Desde la óptica del ciudadano común, ni Pérez ni Caldera necesitaban de un nuevo período presidencial para tener el reconocimiento de los venezolanos y un lugar cimero en la historia. Ambos gozaban de un enorme reconocimiento internacional. Eran ejemplo de América Latina para el mundo en un lapso en el que el continente estaba plagado de dictaduras. Detentaban el honor de ser senadores vitalicios del país, no estaban expuestos a los avatares de la economía, eran recibidos con honores por jefes de Estado y de Gobierno y tenían peso propio en las internacionales socialdemócrata y democratacristiana. El resultado de insistir en la búsqueda del poder afectó incluso la valoración de grandes estadistas que ya se habían ganado. ¿Qué los llevó a tomar esa ruta que los condujo a su disminución? La locura por el poder.
En la actualidad, Venezuela atraviesa una situación aún más difícil por el empeño de su Presidente en mantenerse aferrado al mando. Muy distintas serían las cosas si, en 2011, cuando se detectó su enfermedad, Hugo Chávez hubiese decidido lo que cualquier otro ser que no estuviese afectado por el poder habría hecho: tomarse el tiempo que fuese necesario para someterse a tratamiento, apartarse del estrés de gobernar y delegar sus funciones presidenciales y, por supuesto, no exponerse al descomunal esfuerzo que demanda una campaña electoral.
De haber sido así quizás nada distinto habría ocurrido; su sustituto podría haber obtenido el triunfo y él no estaría en la situación delicada en la que se encuentra. Aun en el caso de haber sido derrotado (asunto para nada inédito, pasa con frecuencia en todas las democracias), es obvio que su situación personal y la del país serían mejores de no haber persistido en su aspiración. De nuevo la locura por el poder.

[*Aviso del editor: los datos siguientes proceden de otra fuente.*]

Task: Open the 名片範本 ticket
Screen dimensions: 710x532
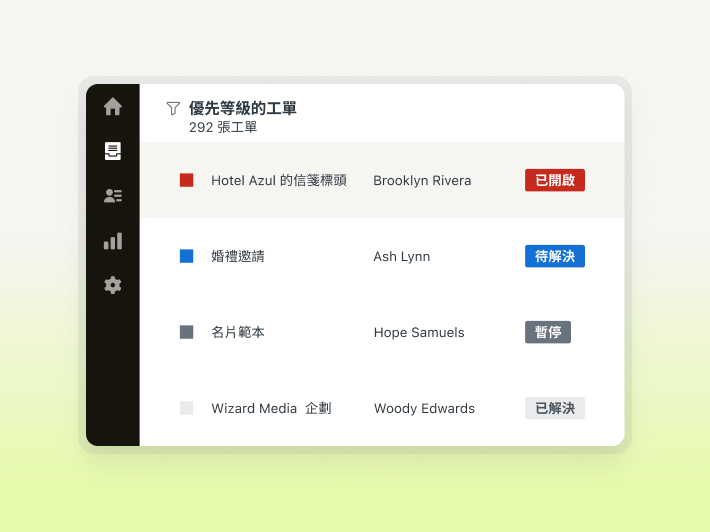Action: point(238,332)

Desde 1959, el heroísmo del Presidente, o un nivel de esfuerzo anormal de su parte, ha estado presente en el imaginario colectivo. Los presidentes venezolanos, por ejemplo, no toman vacaciones y tal vez sean los únicos que no lo hacen. La idea del sacrificio en el cargo los presiona. No es de extrañar entonces que los presidentes del país no se comporten como administradores sino como progenitores (“taita”) de la patria, dispuestos y llamados a dar la vida por ella.
Desde los primeros días de la nacionalidad, los venezolanos quieren seguir a un héroe, a un hombre que bizarramente se autodestruya en función de sus creencias o aspiraciones y de las expectativas de su gente. No importa si al hacerlo también se llevan por delante la estabilidad política del país. Ese ha sido un sino nacional y, al parecer, nada se puede hacer para convencernos de lo contrario, pero sí que se podrían establecer ciertas previsiones contra esa maligna fascinación. La no reelección absoluta podría ser una ellas.